## Your assignment
Every line in the records below between the one holding "No.1 Best Astrologer in B... (83, 2487)" and the one holding "Best Blood Pressure Monit... (775, 1697)", inclusive, is to be set down exactly; all other lines are to be left out.

#### Task inputs

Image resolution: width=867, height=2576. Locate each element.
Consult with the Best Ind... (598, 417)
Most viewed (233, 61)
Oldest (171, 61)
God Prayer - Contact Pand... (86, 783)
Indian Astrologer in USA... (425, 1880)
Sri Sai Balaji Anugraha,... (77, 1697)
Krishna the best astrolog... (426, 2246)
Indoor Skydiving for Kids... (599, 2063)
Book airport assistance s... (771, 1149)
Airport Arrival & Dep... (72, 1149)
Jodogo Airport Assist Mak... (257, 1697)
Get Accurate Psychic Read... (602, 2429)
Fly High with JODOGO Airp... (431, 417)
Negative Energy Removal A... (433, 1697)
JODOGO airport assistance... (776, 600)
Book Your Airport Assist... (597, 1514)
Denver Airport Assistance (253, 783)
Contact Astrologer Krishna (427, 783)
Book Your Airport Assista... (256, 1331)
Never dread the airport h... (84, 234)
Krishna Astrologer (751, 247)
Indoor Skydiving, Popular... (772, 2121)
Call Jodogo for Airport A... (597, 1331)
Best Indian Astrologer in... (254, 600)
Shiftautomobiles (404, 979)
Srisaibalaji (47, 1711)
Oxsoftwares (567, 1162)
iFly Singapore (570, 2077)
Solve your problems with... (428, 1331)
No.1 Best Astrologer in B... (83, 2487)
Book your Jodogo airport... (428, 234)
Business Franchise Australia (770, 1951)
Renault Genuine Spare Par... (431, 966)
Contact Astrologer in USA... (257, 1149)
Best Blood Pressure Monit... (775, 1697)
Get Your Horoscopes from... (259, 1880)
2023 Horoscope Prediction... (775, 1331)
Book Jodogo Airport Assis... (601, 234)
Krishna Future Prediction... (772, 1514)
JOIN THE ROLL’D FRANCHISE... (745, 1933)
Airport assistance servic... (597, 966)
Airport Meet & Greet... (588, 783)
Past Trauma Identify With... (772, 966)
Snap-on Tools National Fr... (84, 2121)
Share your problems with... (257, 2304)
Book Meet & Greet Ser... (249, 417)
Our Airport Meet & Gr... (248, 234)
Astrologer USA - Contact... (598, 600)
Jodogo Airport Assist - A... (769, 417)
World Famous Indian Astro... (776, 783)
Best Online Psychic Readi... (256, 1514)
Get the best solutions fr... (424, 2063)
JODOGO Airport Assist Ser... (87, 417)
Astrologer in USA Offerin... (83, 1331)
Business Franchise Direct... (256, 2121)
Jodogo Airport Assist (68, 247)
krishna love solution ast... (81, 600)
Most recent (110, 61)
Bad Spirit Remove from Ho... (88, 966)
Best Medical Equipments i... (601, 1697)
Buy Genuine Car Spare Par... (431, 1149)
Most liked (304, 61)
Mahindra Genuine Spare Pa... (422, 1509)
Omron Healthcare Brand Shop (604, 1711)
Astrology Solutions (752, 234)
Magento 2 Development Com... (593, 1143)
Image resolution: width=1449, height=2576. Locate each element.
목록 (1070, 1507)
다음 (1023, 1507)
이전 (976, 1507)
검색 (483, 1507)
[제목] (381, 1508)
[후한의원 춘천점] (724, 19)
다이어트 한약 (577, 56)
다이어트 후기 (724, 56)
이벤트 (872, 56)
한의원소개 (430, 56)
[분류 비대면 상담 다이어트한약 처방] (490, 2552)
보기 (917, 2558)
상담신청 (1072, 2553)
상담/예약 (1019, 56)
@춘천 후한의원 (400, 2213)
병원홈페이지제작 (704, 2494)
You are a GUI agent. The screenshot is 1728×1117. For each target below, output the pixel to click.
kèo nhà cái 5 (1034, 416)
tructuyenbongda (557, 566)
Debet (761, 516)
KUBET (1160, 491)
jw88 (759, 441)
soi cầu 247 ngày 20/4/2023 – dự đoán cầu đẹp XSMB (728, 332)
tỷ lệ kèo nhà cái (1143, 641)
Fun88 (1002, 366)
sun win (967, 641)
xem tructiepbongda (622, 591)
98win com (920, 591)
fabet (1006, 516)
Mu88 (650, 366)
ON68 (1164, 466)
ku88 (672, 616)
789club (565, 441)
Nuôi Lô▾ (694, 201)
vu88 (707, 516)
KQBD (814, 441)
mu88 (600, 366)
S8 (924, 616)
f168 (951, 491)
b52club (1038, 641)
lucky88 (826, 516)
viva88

########

## Reply
No.1 Best Astrologer in B... (83, 2487)
Book your Jodogo airport... (428, 234)
Business Franchise Australia (770, 1951)
Renault Genuine Spare Par... (431, 966)
Contact Astrologer in USA... (257, 1149)
Best Blood Pressure Monit... (775, 1697)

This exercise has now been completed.